やってはいけない富士登山7

★3-1.2人きり


「ねえ、富士山ってこんななの?」
「だったかなあ・・・。」
Aも不安と戸惑いを隠せない。


 あの分かれ道から数時間後、
僕らは四つんばいで必死に山と格闘していた。
本やテレビなどで見た登山の映像とは
まったく似つかない格好で。


 最初は快適な砂利道だった。
あの枝を軽く杖の代わりに使い
ステップなどかまして。


 ある時だ。
『傾斜、きつくなってきたなあ。』
そう思っているうちに
傾斜を前に立っているのが辛くなり
四足歩行へと変わっていく。
そして冒頭の言葉へ。


 少し登っては傾斜を背に一休み。
そんなことをどれほど繰り返したのだろうか。
「看板見かけた?」
「ううん、無いよね。」
「って事はまだ7合目にも着いていないのか?」
どこまで来たのかさっぱりわからない。
少なくとも上へ進んでいるのは間違いないのだが。


 ガイドブックの地図を広げ、
暗闇の中、懐中電灯の明かりで現在位置を探す。
「えーと。

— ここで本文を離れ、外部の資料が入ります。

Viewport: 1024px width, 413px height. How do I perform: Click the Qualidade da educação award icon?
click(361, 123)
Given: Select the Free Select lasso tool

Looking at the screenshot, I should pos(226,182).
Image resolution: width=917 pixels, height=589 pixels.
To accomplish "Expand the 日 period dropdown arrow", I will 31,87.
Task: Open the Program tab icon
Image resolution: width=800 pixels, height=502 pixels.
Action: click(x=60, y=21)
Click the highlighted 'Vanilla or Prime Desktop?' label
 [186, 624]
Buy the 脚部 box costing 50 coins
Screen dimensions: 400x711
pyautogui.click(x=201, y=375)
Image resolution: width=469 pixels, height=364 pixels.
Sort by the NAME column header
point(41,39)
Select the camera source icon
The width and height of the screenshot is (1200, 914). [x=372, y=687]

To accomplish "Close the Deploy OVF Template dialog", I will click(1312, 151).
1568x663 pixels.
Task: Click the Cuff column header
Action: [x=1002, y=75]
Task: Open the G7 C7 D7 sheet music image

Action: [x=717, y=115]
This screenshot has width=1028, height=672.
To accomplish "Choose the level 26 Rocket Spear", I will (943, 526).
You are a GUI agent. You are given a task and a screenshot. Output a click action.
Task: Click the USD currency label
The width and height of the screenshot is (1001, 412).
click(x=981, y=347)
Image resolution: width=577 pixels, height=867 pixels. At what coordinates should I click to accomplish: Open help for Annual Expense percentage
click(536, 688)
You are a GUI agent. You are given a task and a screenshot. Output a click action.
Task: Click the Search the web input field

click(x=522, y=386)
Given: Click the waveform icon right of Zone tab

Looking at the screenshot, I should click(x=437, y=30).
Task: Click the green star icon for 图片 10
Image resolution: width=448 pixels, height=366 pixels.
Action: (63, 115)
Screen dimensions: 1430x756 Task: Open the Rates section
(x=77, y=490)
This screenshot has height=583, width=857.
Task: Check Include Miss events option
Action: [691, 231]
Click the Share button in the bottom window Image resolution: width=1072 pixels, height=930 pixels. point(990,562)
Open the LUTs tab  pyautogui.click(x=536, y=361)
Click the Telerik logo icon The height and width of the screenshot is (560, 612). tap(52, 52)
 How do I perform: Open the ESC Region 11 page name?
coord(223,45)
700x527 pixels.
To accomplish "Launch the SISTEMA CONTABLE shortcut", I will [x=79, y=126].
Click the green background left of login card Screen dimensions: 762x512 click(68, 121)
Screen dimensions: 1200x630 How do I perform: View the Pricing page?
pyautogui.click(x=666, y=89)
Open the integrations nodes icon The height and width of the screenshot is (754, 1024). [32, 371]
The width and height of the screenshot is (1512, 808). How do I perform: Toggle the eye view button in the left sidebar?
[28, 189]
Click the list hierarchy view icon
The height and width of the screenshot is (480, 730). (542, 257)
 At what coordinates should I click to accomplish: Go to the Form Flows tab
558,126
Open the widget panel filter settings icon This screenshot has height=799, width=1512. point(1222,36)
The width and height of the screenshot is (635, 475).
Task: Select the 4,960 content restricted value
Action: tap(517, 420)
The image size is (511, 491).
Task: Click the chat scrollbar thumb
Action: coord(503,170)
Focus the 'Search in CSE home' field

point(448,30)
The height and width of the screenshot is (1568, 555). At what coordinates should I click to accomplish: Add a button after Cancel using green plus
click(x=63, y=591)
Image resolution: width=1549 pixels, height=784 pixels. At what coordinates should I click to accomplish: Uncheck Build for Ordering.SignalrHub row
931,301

」
徒労、いわゆる無駄な事って奴だ。
僕らのした事は。


 辺りに何も目印のない状態で
広げた地図が何の役に立とうか。
結局何もわからないという失望が与えられただけ。


 そして何よりもこの数時間、他の登山者に会っていない。
その事実は多少の不安を僕らに与えた。
しかし、自分たちは正しく登山道を上っていると信じていた。
なぜかって?

  • もともと登山にはあまり人気のない須走口
  • シーズン終わり頃
  • 真夜中

これらから人に会わないのは当然であろうと考えていたのだ。


 さらに”茶碗のカケラ”など
人がいる証を見つけていたのだ。
これは間違いない、と。


 言いたい事はわかる。
それのどこが自信を成す理由になるかと。
そもそも富士山のあの様な場所に
茶碗のかけらが落ちていたら
逆に変に思わないかと。


 その時僕らは
周囲の状況をとにかくプラスと考え
自らを鼓舞していた
だからこそ、冷静に第三者的視点から考えれば
おかしなことでもそれを認めるわけにはいかなかった。


 なにせ、この広い山には
僕ら2人しかいない。
そう心の隅で感じていた
それ程までに寂しい状態だったのだから。